Inside a small office building on Wilson Avenue on Wednesday, Tina Yanssens hardly looked up from her desk as she blitzed through some work.
At the next desk over, her husband, D.J., had his phone on his ear and appeared settled in for a long conversation.
An employee waited patiently for D.J. to finish so he could get a signature on a paper he was holding. On a desk next to D.J.’s, looking curiously out of place in the office that was otherwise all business, was a stack of hamburger buns.
Outside, the seven-acre yard at Iron City Wood Products had its usual stack after towering stack of wooden pallets. A semi was parked across the street, and yard vehicles were darting in and out of the fenced area that contained the stacks.
For anyone who’s lived in Campbell during the past 25 years, those pallets and that traffic are a familiar sight. But in two months, the scenery on that stretch of Wilson Avenue is expected to change.
The company is going to start moving part of its operations to a building in the Ross Industrial Park on Albert Street in Youngstown.
Landlocked on its seven acres, it needs room to expand, Tina explained.
“We’re just out of space for inventory,” she said.
But the company’s headquarters, she said, will remain in Campbell.
“The family still has sentimental ties,” she said. “The office is going to be here for awhile.”
“My dad’s desk is still here,” she continued, gesturing toward the desk where the hamburger buns awaited their role in the company’s employee appreciation lunch, which took place Friday. “This was his business.”
The company, which recycles old pallets and brokers the sale of new pallets and shipping containers within a 400-mile radius of Youngstown, opened in 1987.
Tina’s father, David Muslovski, headed the business until June 17, 2010, when he was hit by a woman who was texting while driving and didn’t see him on his early-morning walk.
Muslovski’s wife, Denise, is now the president of the company. Tina is vice president, and D.J. is operations manager.

** Aim of the exercise **
Answer these questions from the article above about Iron City Wood Products:
1. On which street is the company's office building and yard located?
2. Where will the company start moving part of its operations?
3. Who is now the president of the company?

** The data **
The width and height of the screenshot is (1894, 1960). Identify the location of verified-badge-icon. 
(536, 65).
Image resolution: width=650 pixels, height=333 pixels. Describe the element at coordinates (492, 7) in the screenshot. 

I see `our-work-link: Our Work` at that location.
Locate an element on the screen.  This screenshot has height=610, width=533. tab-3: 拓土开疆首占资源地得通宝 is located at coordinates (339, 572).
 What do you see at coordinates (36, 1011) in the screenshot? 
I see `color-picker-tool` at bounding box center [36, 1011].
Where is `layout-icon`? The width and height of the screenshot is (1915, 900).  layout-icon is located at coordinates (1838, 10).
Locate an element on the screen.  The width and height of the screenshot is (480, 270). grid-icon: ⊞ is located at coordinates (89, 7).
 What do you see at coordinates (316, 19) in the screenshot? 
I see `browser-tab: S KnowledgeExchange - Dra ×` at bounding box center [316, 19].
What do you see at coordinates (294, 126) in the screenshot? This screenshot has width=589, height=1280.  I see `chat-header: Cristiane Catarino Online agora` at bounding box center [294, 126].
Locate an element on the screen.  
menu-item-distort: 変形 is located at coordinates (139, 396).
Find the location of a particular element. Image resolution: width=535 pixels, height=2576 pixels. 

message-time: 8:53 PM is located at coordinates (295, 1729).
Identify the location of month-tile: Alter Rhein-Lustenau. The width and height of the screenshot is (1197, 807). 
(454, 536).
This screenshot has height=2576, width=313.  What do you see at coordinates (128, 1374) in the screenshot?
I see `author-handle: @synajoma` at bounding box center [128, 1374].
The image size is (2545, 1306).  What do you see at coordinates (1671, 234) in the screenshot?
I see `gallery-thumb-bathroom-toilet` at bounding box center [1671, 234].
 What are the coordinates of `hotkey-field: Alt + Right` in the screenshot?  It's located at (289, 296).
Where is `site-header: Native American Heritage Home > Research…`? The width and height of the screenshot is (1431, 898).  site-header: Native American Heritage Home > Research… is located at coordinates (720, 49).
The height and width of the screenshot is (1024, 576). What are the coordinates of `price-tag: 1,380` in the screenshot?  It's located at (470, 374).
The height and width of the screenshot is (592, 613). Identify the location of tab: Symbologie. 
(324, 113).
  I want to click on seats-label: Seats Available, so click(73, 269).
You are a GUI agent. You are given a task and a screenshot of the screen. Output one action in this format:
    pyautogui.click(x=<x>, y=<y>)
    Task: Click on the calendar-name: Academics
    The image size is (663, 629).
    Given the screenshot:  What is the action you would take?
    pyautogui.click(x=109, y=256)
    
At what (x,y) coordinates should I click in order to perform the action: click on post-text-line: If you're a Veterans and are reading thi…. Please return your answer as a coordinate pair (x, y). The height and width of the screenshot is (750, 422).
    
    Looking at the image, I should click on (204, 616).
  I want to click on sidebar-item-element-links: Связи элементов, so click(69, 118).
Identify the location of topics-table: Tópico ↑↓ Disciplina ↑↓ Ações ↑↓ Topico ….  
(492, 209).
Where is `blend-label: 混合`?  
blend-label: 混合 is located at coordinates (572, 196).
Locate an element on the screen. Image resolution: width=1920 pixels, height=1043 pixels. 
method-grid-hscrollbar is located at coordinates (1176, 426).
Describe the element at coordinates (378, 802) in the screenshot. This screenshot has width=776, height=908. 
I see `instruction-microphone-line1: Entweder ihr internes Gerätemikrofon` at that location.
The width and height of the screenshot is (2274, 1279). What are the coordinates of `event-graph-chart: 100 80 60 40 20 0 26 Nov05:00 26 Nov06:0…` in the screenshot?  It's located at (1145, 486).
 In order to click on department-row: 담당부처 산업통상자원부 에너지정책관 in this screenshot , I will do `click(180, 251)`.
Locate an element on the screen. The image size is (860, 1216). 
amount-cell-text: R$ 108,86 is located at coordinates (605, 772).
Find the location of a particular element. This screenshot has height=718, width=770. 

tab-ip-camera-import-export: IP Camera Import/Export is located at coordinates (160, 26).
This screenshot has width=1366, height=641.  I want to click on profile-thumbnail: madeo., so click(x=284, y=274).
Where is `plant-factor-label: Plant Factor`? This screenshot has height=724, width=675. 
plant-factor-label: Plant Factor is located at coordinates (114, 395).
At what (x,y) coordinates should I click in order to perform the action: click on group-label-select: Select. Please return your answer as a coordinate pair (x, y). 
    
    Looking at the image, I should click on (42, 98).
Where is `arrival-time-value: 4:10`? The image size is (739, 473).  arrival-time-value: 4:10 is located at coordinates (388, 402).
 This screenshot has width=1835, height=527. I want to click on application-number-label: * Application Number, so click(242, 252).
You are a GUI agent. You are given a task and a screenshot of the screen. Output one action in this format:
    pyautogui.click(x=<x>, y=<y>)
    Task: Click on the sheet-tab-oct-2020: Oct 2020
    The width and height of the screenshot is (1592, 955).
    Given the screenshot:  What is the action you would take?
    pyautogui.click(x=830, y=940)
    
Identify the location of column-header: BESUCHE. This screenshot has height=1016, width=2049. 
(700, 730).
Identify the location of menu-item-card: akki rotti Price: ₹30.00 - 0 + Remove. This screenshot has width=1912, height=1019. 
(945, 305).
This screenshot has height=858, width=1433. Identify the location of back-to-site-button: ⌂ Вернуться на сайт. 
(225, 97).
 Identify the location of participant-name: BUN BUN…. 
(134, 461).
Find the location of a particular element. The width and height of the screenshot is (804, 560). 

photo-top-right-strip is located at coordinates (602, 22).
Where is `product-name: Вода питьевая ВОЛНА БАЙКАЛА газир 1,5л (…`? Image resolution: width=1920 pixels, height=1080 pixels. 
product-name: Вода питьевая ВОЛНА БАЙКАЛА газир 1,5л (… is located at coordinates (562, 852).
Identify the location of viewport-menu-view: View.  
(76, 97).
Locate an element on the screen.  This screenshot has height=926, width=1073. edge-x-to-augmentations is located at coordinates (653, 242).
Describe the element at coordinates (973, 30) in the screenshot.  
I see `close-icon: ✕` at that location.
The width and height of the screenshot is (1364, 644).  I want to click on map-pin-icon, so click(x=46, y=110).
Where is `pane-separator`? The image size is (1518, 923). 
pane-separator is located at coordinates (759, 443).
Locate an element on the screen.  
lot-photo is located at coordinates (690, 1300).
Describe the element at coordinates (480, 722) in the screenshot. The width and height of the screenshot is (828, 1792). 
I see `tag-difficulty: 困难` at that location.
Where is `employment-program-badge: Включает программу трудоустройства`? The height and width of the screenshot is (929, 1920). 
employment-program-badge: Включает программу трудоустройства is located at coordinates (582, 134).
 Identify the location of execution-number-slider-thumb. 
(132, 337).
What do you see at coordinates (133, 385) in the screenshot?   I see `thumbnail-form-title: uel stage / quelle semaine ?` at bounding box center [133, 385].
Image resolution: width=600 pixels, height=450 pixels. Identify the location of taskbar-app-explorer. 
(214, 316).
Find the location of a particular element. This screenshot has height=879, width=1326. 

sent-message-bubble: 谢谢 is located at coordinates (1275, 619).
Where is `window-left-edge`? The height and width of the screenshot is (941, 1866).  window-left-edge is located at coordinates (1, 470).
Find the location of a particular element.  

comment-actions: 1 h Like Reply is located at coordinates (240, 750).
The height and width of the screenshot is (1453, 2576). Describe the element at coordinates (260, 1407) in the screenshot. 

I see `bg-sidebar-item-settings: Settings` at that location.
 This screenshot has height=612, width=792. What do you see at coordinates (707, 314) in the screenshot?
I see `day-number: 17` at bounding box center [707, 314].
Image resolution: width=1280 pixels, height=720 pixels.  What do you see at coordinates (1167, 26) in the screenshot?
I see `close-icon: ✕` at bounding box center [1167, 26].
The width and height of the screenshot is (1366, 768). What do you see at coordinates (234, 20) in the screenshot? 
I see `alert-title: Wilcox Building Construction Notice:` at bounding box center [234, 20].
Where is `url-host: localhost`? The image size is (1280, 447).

** Task answer **
1. Wilson Avenue, in Campbell.
2. To a building in the Ross Industrial Park on Albert Street in Youngstown.
3. Denise, the wife of David Muslovski.